* Record set *
┌──

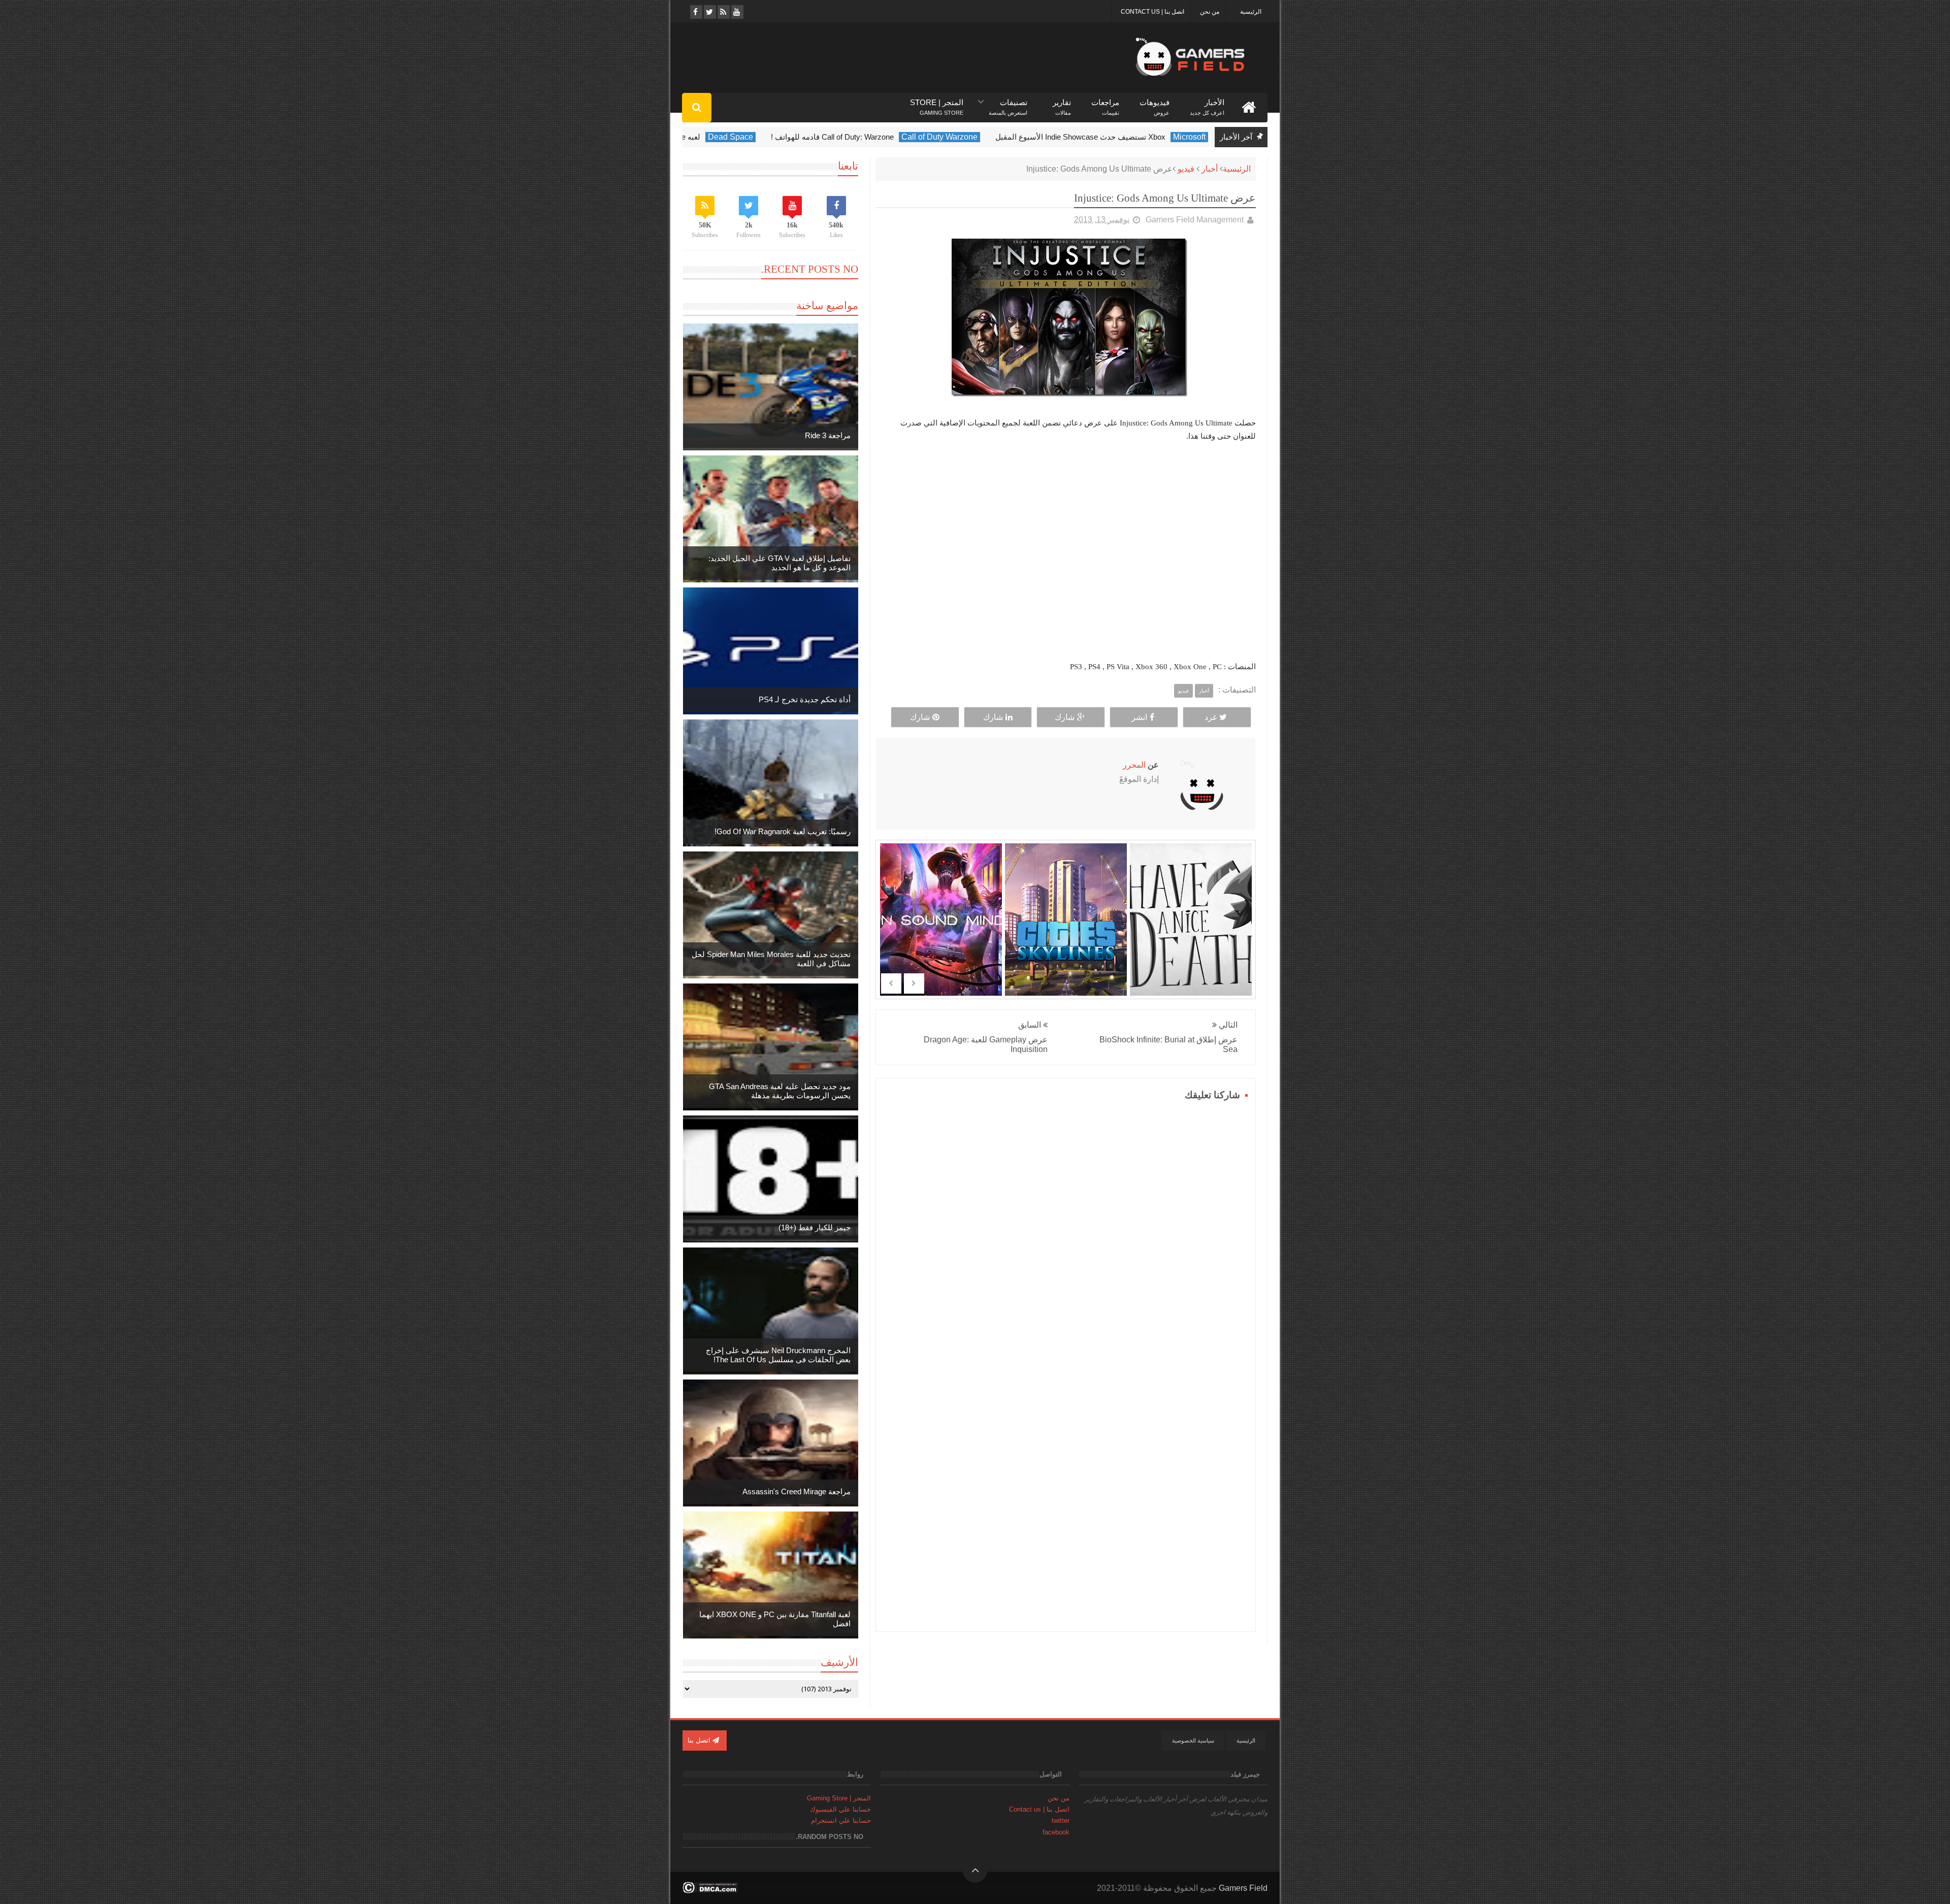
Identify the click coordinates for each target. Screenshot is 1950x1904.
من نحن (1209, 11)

└──
┌──

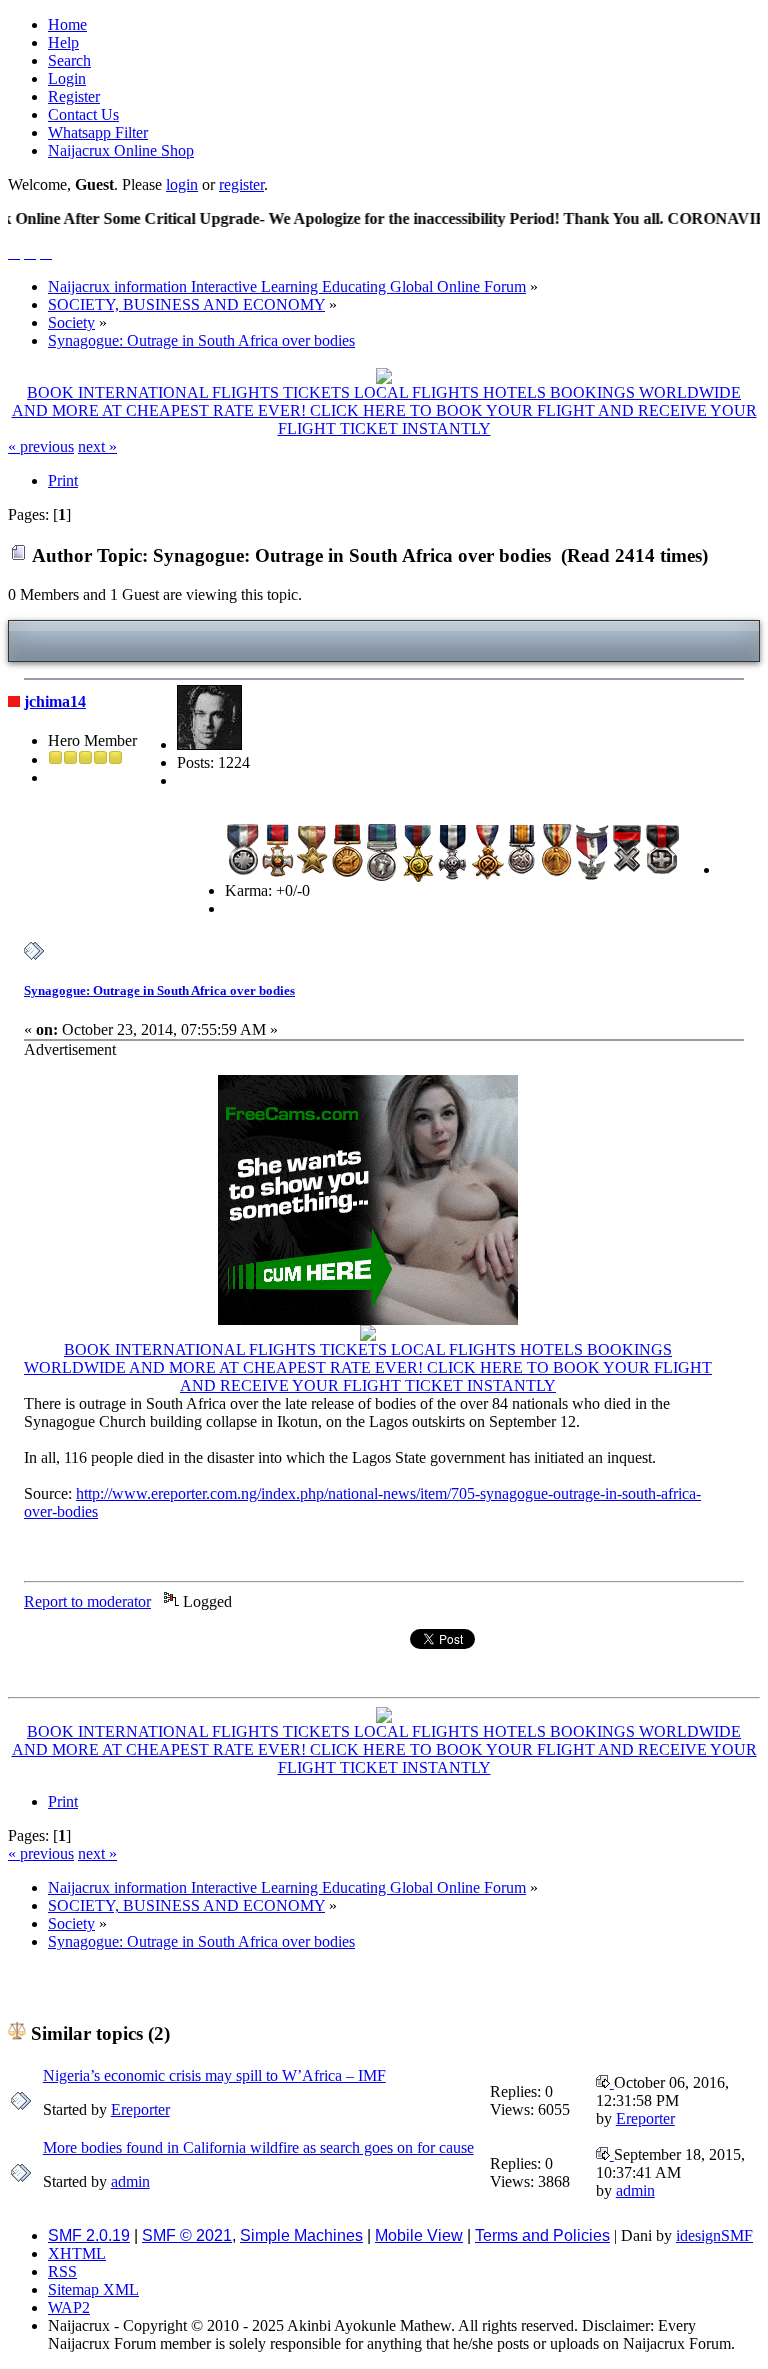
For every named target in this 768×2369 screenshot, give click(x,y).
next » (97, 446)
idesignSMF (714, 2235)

└──
┌──

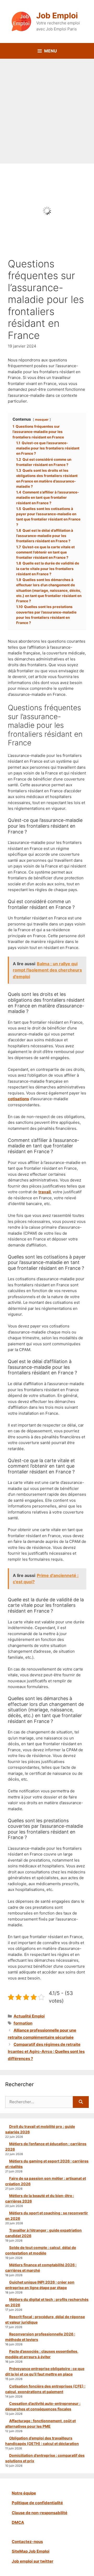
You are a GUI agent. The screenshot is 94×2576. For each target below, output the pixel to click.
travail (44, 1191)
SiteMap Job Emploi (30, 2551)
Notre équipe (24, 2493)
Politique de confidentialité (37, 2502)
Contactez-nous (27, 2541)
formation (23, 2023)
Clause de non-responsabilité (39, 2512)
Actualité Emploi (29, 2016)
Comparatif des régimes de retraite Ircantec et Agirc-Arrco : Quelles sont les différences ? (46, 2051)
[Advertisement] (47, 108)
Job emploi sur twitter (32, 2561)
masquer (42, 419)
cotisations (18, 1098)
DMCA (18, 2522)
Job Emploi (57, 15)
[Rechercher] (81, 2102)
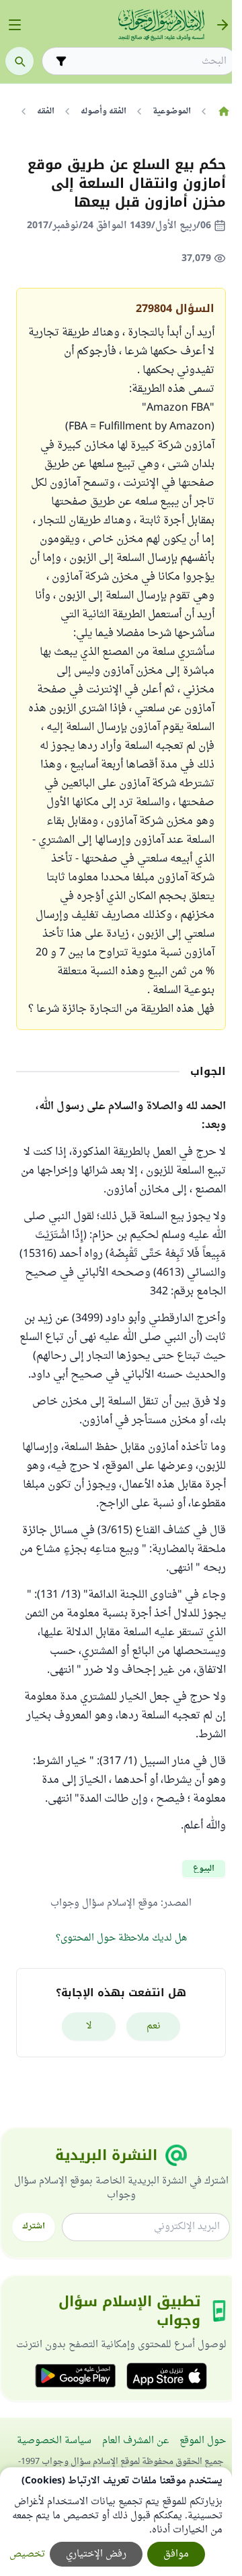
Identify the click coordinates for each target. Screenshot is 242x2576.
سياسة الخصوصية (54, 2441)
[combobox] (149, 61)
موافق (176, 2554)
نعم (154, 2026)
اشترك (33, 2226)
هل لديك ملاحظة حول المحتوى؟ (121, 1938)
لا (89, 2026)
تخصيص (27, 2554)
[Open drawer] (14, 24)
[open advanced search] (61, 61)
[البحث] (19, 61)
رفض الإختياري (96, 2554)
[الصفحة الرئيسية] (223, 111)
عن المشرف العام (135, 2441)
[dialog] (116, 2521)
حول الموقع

└──

* Aim of the exercise *
What is asked for is an exact copy of the lines above from the one containing "Screenshot is 1950x1904." through the one containing "من نحن (1209, 11)", and only those.

* Task response *
Identify the click coordinates for each target. Screenshot is 1950x1904.
من نحن (1209, 11)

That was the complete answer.